» **What to do**: Please could you give again the lines from the one holding "Tick the 操作完成后删除源文件 checkbox" through the final line of the data below, exactly, with no other lines?
Start of Data for this task
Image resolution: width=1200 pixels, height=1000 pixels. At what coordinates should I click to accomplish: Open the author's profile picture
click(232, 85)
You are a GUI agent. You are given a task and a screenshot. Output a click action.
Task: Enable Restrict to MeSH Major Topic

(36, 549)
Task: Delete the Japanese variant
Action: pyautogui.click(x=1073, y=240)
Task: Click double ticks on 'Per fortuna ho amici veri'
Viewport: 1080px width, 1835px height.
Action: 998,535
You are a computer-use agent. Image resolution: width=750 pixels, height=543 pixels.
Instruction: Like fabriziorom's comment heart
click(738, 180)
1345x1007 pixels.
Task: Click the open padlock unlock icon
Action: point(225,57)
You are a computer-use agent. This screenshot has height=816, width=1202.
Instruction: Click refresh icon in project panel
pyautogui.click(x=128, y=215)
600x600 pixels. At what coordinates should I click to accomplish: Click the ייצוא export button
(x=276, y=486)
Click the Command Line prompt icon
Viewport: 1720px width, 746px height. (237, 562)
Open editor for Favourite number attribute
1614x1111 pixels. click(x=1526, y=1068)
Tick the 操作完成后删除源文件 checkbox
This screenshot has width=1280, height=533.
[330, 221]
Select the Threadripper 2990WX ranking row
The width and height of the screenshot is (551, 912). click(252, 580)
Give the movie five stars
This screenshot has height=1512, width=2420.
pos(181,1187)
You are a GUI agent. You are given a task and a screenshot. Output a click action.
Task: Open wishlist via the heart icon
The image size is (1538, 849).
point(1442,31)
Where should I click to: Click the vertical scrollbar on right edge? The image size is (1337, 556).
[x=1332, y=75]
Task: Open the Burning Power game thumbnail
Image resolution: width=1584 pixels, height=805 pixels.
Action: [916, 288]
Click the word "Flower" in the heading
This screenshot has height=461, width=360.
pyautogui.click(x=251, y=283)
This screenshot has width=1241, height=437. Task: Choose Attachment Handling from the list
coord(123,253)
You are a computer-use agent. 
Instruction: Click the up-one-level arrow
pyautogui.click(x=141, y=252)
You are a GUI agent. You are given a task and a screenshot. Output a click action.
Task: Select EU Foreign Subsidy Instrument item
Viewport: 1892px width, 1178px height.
End of Data for this task
» **The answer**:
Tick the 操作完成后删除源文件 checkbox
This screenshot has width=1280, height=533.
[330, 221]
Select the Threadripper 2990WX ranking row
The width and height of the screenshot is (551, 912). click(252, 580)
Give the movie five stars
This screenshot has height=1512, width=2420.
pos(181,1187)
You are a GUI agent. You are given a task and a screenshot. Output a click action.
Task: Open wishlist via the heart icon
The image size is (1538, 849).
point(1442,31)
Where should I click to: Click the vertical scrollbar on right edge? The image size is (1337, 556).
[x=1332, y=75]
Task: Open the Burning Power game thumbnail
Image resolution: width=1584 pixels, height=805 pixels.
Action: [916, 288]
Click the word "Flower" in the heading
This screenshot has height=461, width=360.
pyautogui.click(x=251, y=283)
This screenshot has width=1241, height=437. Task: Choose Attachment Handling from the list
coord(123,253)
You are a computer-use agent. 
Instruction: Click the up-one-level arrow
pyautogui.click(x=141, y=252)
You are a GUI agent. You are given a task and a screenshot. Output a click action.
Task: Select EU Foreign Subsidy Instrument item
Viewport: 1892px width, 1178px height.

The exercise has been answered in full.